A squabble in Kent, Connecticut, that is unlikely to have a happy ending.
Skying from Fort Lauderdale to New York City the other day, I was shocked when my seat neighbor, a college student from Seattle, turned and said: “Last time I flew in a plane, I didn’t land.” Clearly a clever punch line was coming, but what? I sheepishly played the straight man. “Really, how’s that?”
“I went skydiving.”
Funny though it was, it inevitably prodded our recollections to the events of September 11, 2001, and the student pilots who trained to fly laterally without descending. The tale of that hijacking and kamikaze bombing has been in the news this week, with a tempest brewing in the teapot of Kent, Connecticut, an ordinarily sleepy bedroom community outside New York. The municipal government has become entangled with one of the locals in a squabble unlikely to reach a happy ending.
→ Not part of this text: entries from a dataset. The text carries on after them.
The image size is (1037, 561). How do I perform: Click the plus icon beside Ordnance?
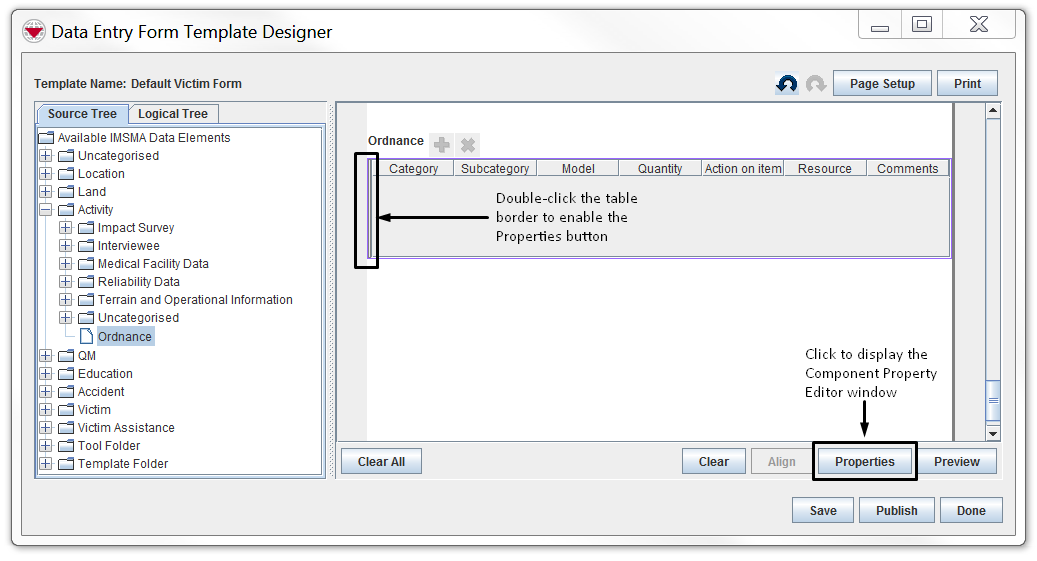pyautogui.click(x=442, y=144)
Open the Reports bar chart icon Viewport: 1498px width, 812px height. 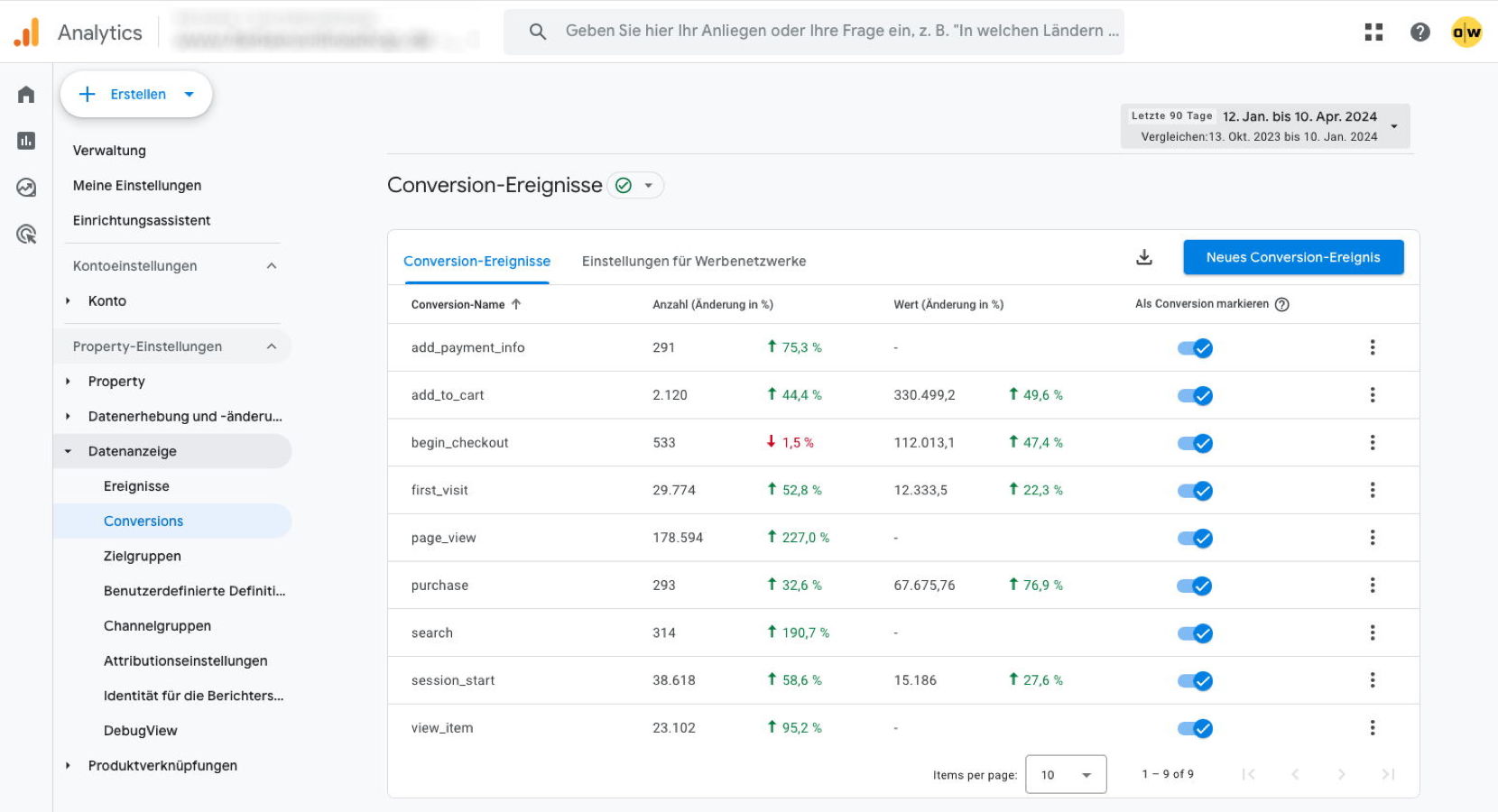(26, 141)
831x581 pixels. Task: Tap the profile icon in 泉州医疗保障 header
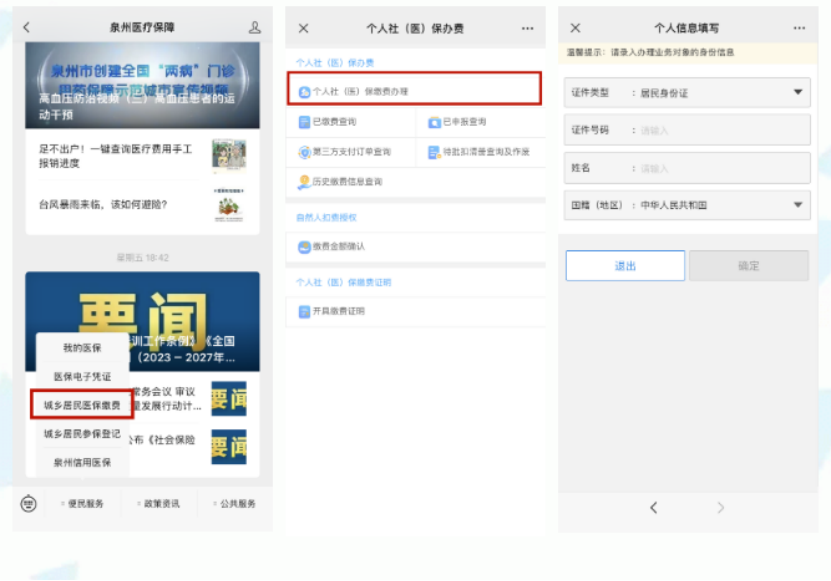click(x=255, y=28)
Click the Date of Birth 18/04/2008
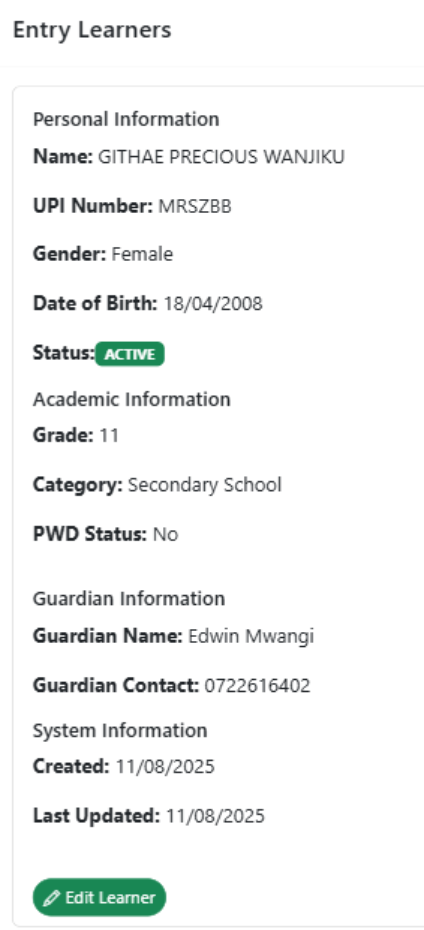This screenshot has height=930, width=424. tap(213, 304)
Here is the synopsis. Mister Peter Gadiel of Kent lost a son, James, on that terrible day. James was just twenty-three years of age, first job out of college, working for the investment house of Cantor Fitzgerald. His office was on the 103rd floor of the first building and it is presumed he died instantaneously when the aircraft struck.
Eight years hence, the acting mayor (known as First Selectman) of Kent approached the elder Gadiel with news of a planned memorial for his son. They were favorably disposed toward the notion of honoring the hometown boy who had been among the tragic fallen.
Mister Gadiel was asked to propose a text for the inscription on the plaque. He wrote: “James Gadiel (1978-2001), a gentleman and a gentle man, murdered by Muslim terrorists.” This language was greeted with dismay. Uh, uh, no can do. The mayor, Ruth Epstein, said it was not in keeping with the town’s persona to disparage any ethnic groups.
Gadiel has taken his case to the public and the press in the New York area is abuzz with the controversy. He argues that this is a worthy battleground because there has been a determined effort to obfuscate the identity of the killers. For the most part, conservative talk-show hosts are backing the dad, lauding him for telling it like it is.
It seems to me that this calls for what lawyers describe as a good compromise, one in which neither side is happy with the result. Frankly, both sets of players are taking indefensible positions. It is not possible under any balanced system of social order and expression to immortalize the phrase “Muslim terrorists” as an identifier of guilt. If the terrorists cited a religious motivation, or if we suspect one, it is absurd to label the act as intrinsically Muslim in some way. This is true even if a sociological argument could be made blaming the religion for an insufficient revulsion toward violence.
By the same token, whitewashing the guilty parties in the name of ethnic tolerance is both unjust and dangerous. We do not need to cover up for those who destroy in the name of some species of virtue.
The correct path is to write that James was murdered by the terrorists of al Qaeda. This is accurate in naming the reprehensible. At the same time it does not attack Islam per se or any nationality. Al Qaeda is a know international entity, even if a non-governmental one, and can certainly be called out by name.